PROBLEM STATEMENT: Your answer must be an exact copy of the listing.

SOURCE MATERIAL:

Segment Open

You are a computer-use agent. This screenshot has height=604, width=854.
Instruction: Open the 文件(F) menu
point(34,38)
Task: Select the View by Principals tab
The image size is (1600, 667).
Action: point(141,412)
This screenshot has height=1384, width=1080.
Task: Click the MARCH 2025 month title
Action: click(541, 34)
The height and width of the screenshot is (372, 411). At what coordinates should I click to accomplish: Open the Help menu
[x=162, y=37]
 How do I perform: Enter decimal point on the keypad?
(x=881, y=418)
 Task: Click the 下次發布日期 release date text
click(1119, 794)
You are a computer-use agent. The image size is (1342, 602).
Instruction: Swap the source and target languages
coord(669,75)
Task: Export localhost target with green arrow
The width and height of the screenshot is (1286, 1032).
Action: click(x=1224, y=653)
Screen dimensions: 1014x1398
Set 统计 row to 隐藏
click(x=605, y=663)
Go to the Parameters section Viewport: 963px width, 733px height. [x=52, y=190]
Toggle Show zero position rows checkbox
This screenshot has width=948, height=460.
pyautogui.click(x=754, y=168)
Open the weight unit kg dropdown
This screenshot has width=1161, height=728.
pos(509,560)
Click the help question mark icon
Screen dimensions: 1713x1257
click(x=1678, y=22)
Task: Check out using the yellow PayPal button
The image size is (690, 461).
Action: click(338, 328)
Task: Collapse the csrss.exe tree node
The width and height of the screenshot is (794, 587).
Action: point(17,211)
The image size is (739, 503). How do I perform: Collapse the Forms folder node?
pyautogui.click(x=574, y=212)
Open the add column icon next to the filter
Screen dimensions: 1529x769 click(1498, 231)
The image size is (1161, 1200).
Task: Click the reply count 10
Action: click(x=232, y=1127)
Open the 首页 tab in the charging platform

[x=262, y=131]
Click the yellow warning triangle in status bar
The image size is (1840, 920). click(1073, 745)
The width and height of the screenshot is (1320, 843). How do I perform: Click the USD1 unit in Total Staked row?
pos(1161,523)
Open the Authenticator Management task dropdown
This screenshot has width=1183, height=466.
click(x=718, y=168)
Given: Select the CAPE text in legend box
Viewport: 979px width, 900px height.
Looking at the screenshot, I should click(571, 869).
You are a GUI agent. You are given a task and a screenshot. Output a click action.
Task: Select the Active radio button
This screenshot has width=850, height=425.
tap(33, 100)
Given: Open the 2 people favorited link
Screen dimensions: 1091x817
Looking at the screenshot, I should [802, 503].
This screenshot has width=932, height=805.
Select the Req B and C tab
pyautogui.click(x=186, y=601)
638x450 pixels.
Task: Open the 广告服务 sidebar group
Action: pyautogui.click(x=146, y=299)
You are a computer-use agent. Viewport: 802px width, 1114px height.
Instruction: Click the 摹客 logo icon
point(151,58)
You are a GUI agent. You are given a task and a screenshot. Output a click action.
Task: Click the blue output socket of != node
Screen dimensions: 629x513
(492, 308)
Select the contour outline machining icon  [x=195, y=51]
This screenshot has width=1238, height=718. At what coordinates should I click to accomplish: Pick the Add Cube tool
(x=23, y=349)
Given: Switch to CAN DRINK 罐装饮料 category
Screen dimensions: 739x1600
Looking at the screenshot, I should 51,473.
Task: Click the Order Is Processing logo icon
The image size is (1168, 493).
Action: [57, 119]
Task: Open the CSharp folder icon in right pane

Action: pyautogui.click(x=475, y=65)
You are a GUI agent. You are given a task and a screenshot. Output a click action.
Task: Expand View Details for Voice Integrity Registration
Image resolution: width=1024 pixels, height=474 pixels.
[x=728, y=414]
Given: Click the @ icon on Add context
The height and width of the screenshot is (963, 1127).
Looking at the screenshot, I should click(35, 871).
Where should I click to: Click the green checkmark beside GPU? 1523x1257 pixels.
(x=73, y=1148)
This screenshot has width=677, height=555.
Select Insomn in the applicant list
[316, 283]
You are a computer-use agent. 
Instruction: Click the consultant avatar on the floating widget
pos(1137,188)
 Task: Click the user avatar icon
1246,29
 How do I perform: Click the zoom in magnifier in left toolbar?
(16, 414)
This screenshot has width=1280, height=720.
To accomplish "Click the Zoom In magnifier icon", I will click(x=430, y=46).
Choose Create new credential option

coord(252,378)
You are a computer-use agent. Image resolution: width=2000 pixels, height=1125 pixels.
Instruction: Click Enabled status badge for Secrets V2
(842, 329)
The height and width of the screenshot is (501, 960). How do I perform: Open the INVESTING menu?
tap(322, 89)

Segment Closed

RESULT OF THIS TASK:
You are a computer-use agent. This screenshot has height=604, width=854.
Instruction: Open the 文件(F) menu
point(34,38)
Task: Select the View by Principals tab
The image size is (1600, 667).
Action: point(141,412)
This screenshot has height=1384, width=1080.
Task: Click the MARCH 2025 month title
Action: click(541, 34)
The height and width of the screenshot is (372, 411). At what coordinates should I click to accomplish: Open the Help menu
[x=162, y=37]
 How do I perform: Enter decimal point on the keypad?
(x=881, y=418)
 Task: Click the 下次發布日期 release date text
click(1119, 794)
You are a computer-use agent. The image size is (1342, 602).
Instruction: Swap the source and target languages
coord(669,75)
Task: Export localhost target with green arrow
The width and height of the screenshot is (1286, 1032).
Action: click(x=1224, y=653)
Screen dimensions: 1014x1398
Set 统计 row to 隐藏
click(x=605, y=663)
Go to the Parameters section Viewport: 963px width, 733px height. [x=52, y=190]
Toggle Show zero position rows checkbox
This screenshot has width=948, height=460.
pyautogui.click(x=754, y=168)
Open the weight unit kg dropdown
This screenshot has width=1161, height=728.
pos(509,560)
Click the help question mark icon
Screen dimensions: 1713x1257
click(x=1678, y=22)
Task: Check out using the yellow PayPal button
The image size is (690, 461).
Action: click(338, 328)
Task: Collapse the csrss.exe tree node
The width and height of the screenshot is (794, 587).
Action: point(17,211)
The image size is (739, 503). How do I perform: Collapse the Forms folder node?
pyautogui.click(x=574, y=212)
Open the add column icon next to the filter
Screen dimensions: 1529x769 click(1498, 231)
The image size is (1161, 1200).
Task: Click the reply count 10
Action: click(x=232, y=1127)
Open the 首页 tab in the charging platform

[x=262, y=131]
Click the yellow warning triangle in status bar
The image size is (1840, 920). click(1073, 745)
The width and height of the screenshot is (1320, 843). How do I perform: Click the USD1 unit in Total Staked row?
pos(1161,523)
Open the Authenticator Management task dropdown
This screenshot has width=1183, height=466.
click(x=718, y=168)
Given: Select the CAPE text in legend box
Viewport: 979px width, 900px height.
Looking at the screenshot, I should click(571, 869).
You are a GUI agent. You are given a task and a screenshot. Output a click action.
Task: Select the Active radio button
This screenshot has width=850, height=425.
tap(33, 100)
Given: Open the 2 people favorited link
Screen dimensions: 1091x817
Looking at the screenshot, I should [802, 503].
This screenshot has width=932, height=805.
Select the Req B and C tab
pyautogui.click(x=186, y=601)
638x450 pixels.
Task: Open the 广告服务 sidebar group
Action: pyautogui.click(x=146, y=299)
You are a computer-use agent. Viewport: 802px width, 1114px height.
Instruction: Click the 摹客 logo icon
point(151,58)
You are a GUI agent. You are given a task and a screenshot. Output a click action.
Task: Click the blue output socket of != node
Screen dimensions: 629x513
(492, 308)
Select the contour outline machining icon  [x=195, y=51]
This screenshot has width=1238, height=718. At what coordinates should I click to accomplish: Pick the Add Cube tool
(x=23, y=349)
Given: Switch to CAN DRINK 罐装饮料 category
Screen dimensions: 739x1600
Looking at the screenshot, I should 51,473.
Task: Click the Order Is Processing logo icon
The image size is (1168, 493).
Action: [57, 119]
Task: Open the CSharp folder icon in right pane

Action: pyautogui.click(x=475, y=65)
You are a GUI agent. You are given a task and a screenshot. Output a click action.
Task: Expand View Details for Voice Integrity Registration
Image resolution: width=1024 pixels, height=474 pixels.
[x=728, y=414]
Given: Click the @ icon on Add context
The height and width of the screenshot is (963, 1127).
Looking at the screenshot, I should click(35, 871).
Where should I click to: Click the green checkmark beside GPU? 1523x1257 pixels.
(x=73, y=1148)
This screenshot has width=677, height=555.
Select Insomn in the applicant list
[316, 283]
You are a computer-use agent. 
Instruction: Click the consultant avatar on the floating widget
pos(1137,188)
 Task: Click the user avatar icon
1246,29
 How do I perform: Click the zoom in magnifier in left toolbar?
(16, 414)
This screenshot has width=1280, height=720.
To accomplish "Click the Zoom In magnifier icon", I will click(x=430, y=46).
Choose Create new credential option

coord(252,378)
You are a computer-use agent. Image resolution: width=2000 pixels, height=1125 pixels.
Instruction: Click Enabled status badge for Secrets V2
(842, 329)
The height and width of the screenshot is (501, 960). How do I perform: Open the INVESTING menu?
tap(322, 89)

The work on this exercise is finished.